Ramping up sales of emissions-free vehicles in California will be an enormous challenge over a relatively short period of time, experts said. Last year, only about 8 percent of the nearly two million passenger vehicles sold statewide were battery-electric or plug-in hybrid vehicles. Transportation remains California’s largest source of planet-warming emissions, accounting for roughly 40 percent of the state’s greenhouse gases from human activity.
“We have a strategy to be as bold as the problem is big, to recognize that we have agency,” Governor Newsom said. “We’re not just victims of fate.”
In addition to setting new standards for automakers in the state, California will also likely need to increase financial incentives for people to afford electric vehicles and significantly expand its charging infrastructure, said Don Anair, deputy director of the clean vehicles program at the Union of Concerned Scientists, an advocacy group.
“It’s feasible, but it’s going to take California pulling all the levers at its disposal,” Mr. Anair said.
The order would affect only new-vehicle sales, the governor’s office said. It would not prevent Californians from owning cars with internal combustion engines past 2035 or selling them on the used-vehicle market.
The new executive order would build on the state’s existing vehicle policies. California’s regulators have already set a goal of putting five million zero-emission vehicles on the road by 2030. In June, the state adopted a landmark rule requiring more than half of all trucks sold in the state to be zero-emissions by 2035.
But today’s step would go much further. Although 15 countries have already announced plans to phase out sales of vehicles with internal combustion engines in the coming decades — including Britain, Denmark and Norway — California would be the first jurisdiction in the United States to do so.
Environmental groups had mixed reactions to Governor Newsom’s announcement. While they applauded the new goal for zero-emissions vehicles, they noted that California remained one of the country’s largest oil and gas producers.
In his executive order, Governor Newsom said that he would look to end new permits for hydraulic fracturing, a technique used by energy companies to extract oil and gas, by 2024. But the order was much less explicit on how the state would do so.
“Setting a timeline to eliminate petroleum vehicles is a big step, but Newsom’s announcement provided rhetoric rather than real action on the other critical half of the climate problem — California’s dirty oil production,” said Kassie Siegel, director of the Center for Biological Diversity’s Climate Law Institute.
“Newsom can’t claim climate leadership while handing out permits to oil companies to drill and frack,” Ms. Siegel said. “He has the power to protect Californians from oil industry pollution, and he needs to use it, not pass the buck.”
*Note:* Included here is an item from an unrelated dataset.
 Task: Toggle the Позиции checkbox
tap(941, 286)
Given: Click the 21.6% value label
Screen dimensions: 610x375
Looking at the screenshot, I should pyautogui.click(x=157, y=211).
Asked why he is moving forward with the electric car mandate by executive order rather than asking the legislature to approve it, Governor Newsom cited the example of the state’s new rule requiring all trucks sold in California to be zero-emissions by 2045, which was rolled out with the state’s clean air regulator, the California Air Resources Board.
“This moment demands leadership, it demands movement,” Governor Newsom said, adding that the truck rule is now being replicated in other states.
There is one key complication in California’s move: The Trump administration has challenged the state’s authority to set its own pollution standards for cars and trucks as part of its rollback of Obama-era vehicle efficiency rules. California has defended its authority to set its own rules under the 1970 Clean Air Act, but that dispute has yet to be settled by the courts.
Mary Nichols, the chairwoman of the California Air Resources Board, said that she expected the state to be taken to court over the regulations. “We’ll get there eventually,” she said on Wednesday at the news conference, where the governor stood before a glittering half-circle of electric cars.